PASSAGE GIVEN:
★ ★ ★

= Subornation of perjury =

Permitting someone to purposefully lie in court

In American law, Scots law, and under the laws of some English-speaking Commonwealth nations, subornation of perjury is the crime of persuading or permitting a person to commit perjury, which is the swearing of a false oath to tell the truth in a legal proceeding, whether spoken or written.

==U.S. Law==
In American federal law, Title provides:

Whoever procures another to commit any perjury is guilty of subornation of perjury, and shall be fined under this title or imprisoned not more than five years, or both.

The term subornation of perjury further describes the circumstance wherein an attorney at law causes a client to lie under oath or, allows another party to lie under oath.

In California law, per the state bar code, the subornation of perjury constitutes an act of "moral turpitude" on the part of the attorney, and thus, is cause for their disbarment, or for the suspension of their license to practice law.

==In legal practice==
As a crime, it has been defined as "persuading another to commit perjury."

But "suborn" is more broadly defined. Amongst three definitions: to induce a person to commit a wrongful act ... esp. in a secret or underhanded manner; to induce a person to commit perjury; and to obtain perjured testimony from another.

★ ★ ★

LISTED RECORDS:
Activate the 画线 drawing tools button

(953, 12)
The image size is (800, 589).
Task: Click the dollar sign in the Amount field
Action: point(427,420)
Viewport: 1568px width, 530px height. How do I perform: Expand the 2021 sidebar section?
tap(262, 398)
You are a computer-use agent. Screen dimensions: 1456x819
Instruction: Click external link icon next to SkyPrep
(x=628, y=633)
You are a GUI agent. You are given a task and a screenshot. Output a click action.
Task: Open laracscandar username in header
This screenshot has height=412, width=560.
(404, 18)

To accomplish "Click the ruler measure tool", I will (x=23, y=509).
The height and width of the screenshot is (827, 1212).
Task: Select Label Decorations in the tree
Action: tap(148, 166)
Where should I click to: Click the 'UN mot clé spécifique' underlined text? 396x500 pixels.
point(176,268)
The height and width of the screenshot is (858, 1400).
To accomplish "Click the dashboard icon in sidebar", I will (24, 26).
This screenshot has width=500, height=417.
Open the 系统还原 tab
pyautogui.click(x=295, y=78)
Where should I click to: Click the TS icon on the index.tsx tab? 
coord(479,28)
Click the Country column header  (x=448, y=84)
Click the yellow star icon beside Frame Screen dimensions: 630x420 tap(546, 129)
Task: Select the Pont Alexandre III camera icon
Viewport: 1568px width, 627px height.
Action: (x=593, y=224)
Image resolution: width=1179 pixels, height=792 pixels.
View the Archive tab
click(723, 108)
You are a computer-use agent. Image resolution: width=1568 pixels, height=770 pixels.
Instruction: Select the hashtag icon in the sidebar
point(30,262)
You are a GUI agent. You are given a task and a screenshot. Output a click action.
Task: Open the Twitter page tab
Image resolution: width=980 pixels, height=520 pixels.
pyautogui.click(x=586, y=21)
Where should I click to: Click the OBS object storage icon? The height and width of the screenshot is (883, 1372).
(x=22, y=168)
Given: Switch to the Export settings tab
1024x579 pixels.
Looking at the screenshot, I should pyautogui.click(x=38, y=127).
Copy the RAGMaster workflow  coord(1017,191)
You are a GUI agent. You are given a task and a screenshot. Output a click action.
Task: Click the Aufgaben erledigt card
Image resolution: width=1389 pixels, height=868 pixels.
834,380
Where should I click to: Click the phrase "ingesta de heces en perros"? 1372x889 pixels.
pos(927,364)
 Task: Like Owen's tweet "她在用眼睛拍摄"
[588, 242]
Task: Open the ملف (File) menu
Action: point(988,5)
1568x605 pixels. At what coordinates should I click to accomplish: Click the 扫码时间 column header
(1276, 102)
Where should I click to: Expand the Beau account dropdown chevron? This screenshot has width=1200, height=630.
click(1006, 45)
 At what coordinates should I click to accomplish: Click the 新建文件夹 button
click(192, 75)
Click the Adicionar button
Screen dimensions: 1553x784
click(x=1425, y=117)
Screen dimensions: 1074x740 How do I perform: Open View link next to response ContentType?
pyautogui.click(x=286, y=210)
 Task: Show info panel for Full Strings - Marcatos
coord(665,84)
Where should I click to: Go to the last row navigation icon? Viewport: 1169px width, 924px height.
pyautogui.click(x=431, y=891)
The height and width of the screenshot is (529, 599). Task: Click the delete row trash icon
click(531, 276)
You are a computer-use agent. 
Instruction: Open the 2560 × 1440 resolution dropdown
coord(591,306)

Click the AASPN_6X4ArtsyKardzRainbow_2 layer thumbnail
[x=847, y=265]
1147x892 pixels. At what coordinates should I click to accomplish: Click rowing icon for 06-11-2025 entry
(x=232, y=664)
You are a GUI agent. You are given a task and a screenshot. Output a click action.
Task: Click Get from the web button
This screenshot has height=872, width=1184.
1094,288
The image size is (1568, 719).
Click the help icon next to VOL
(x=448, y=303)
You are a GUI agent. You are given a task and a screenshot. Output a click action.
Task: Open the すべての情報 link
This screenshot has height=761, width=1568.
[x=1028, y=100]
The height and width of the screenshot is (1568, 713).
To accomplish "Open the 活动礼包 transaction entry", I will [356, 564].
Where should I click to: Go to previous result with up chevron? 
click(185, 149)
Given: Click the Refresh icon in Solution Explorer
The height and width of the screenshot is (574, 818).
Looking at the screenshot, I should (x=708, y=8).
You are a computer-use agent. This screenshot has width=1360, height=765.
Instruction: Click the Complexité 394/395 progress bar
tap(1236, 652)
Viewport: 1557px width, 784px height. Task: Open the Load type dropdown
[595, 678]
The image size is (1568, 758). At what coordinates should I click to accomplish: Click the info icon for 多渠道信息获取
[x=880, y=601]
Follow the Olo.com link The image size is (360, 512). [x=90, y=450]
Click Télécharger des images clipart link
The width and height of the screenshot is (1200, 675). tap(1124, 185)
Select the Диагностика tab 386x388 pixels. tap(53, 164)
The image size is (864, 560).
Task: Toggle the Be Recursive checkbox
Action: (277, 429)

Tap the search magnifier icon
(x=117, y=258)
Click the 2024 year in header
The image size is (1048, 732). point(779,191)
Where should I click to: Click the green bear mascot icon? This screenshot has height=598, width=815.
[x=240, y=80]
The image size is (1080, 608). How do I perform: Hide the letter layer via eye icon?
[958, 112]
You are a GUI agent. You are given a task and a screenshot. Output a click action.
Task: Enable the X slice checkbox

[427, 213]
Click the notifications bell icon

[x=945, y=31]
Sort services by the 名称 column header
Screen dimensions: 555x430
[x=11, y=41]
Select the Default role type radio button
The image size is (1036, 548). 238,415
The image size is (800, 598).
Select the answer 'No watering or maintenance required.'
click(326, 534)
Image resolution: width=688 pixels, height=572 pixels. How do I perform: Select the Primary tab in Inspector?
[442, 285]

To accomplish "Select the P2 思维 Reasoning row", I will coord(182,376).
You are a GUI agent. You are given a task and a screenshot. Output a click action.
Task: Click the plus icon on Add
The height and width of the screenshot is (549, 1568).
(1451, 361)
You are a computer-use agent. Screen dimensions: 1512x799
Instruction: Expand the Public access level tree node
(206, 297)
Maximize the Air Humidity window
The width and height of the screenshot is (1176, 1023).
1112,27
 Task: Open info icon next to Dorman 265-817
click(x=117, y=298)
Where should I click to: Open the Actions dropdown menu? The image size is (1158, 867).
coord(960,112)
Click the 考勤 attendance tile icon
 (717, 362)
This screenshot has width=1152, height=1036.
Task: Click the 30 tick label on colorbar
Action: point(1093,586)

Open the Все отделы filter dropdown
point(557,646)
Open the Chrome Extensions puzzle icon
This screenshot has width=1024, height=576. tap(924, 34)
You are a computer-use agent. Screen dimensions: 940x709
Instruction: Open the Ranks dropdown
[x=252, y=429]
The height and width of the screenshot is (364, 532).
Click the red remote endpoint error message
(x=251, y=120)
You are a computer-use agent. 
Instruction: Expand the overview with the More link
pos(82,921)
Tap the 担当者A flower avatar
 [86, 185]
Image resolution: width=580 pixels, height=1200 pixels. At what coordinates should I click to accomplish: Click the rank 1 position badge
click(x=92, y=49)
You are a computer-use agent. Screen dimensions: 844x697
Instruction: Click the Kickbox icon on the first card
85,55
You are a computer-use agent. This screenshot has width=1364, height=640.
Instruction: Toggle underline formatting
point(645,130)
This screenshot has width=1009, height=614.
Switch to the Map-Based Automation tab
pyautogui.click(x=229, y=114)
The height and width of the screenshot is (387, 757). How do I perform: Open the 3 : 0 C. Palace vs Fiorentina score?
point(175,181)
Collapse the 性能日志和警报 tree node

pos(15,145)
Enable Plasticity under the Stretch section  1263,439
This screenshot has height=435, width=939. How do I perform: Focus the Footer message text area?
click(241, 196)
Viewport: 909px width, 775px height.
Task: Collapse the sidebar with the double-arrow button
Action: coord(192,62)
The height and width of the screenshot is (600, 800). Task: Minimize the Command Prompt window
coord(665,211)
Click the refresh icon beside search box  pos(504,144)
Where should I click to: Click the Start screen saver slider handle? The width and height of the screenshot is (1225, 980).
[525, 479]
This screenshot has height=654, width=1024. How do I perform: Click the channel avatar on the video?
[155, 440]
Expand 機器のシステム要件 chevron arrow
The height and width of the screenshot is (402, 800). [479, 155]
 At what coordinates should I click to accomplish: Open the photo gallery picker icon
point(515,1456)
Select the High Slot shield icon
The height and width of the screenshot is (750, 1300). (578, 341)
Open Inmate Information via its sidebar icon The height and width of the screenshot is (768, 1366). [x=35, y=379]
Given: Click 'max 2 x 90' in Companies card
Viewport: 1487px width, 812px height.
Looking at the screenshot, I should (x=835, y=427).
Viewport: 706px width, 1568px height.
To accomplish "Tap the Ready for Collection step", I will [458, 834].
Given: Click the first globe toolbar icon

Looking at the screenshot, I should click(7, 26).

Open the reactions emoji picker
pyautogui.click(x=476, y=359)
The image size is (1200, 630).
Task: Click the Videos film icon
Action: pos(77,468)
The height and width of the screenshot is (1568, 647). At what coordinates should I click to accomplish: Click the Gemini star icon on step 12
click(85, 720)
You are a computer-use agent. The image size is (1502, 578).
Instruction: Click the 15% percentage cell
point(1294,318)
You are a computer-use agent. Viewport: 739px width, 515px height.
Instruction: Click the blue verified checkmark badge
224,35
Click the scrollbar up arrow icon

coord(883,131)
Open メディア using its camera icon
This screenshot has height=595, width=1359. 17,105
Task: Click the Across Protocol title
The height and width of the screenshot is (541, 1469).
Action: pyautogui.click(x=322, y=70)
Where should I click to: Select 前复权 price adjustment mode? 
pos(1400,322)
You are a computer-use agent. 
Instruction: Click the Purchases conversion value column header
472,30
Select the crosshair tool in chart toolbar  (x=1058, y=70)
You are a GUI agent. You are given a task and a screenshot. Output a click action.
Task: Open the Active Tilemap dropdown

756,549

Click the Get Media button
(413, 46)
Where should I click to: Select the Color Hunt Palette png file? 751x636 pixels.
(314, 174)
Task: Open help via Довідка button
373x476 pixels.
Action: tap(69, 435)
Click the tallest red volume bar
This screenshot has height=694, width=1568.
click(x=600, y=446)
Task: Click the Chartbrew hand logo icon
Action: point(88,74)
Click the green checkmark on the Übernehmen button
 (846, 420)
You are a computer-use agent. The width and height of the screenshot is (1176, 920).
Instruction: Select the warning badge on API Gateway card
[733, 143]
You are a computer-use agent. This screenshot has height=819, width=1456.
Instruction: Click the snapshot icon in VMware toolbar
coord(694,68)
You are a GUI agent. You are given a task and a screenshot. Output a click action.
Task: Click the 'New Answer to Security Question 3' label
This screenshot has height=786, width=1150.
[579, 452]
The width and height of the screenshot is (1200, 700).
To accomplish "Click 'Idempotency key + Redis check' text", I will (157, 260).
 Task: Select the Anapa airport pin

★ ★ ★

GIVEN INSTRUCTION A: In the article on subornation of perjury, why is an attorney who suborns perjury in California subject to disbarment or license suspension? Answer in one to three sentences.
GIVEN INSTRUCTION B: Continue the article on subornation of perjury from the point after its final sentence.

EXPECTED ANSWER A: Under the California state bar code, subornation of perjury counts as an act of "moral turpitude" by the attorney. That makes it cause for disbarment or for suspension of the attorney's license to practice law.

EXPECTED ANSWER B:
In legal practice, the condition of suborning perjury applies to an attorney who presents either testimony or an affidavit, or both, either to a judge or to a jury, which the attorney knows to be materially false, and not factual. In civil law and in criminal law, the attorney's knowledge that the testimony is materially false must rise above mere suspicion to what an attorney would reasonably have believed in the circumstances of the matter discussed in the testimony. Hence, the attorney cannot be wilfully blind to the fact that their witness is giving false, perjurious testimony.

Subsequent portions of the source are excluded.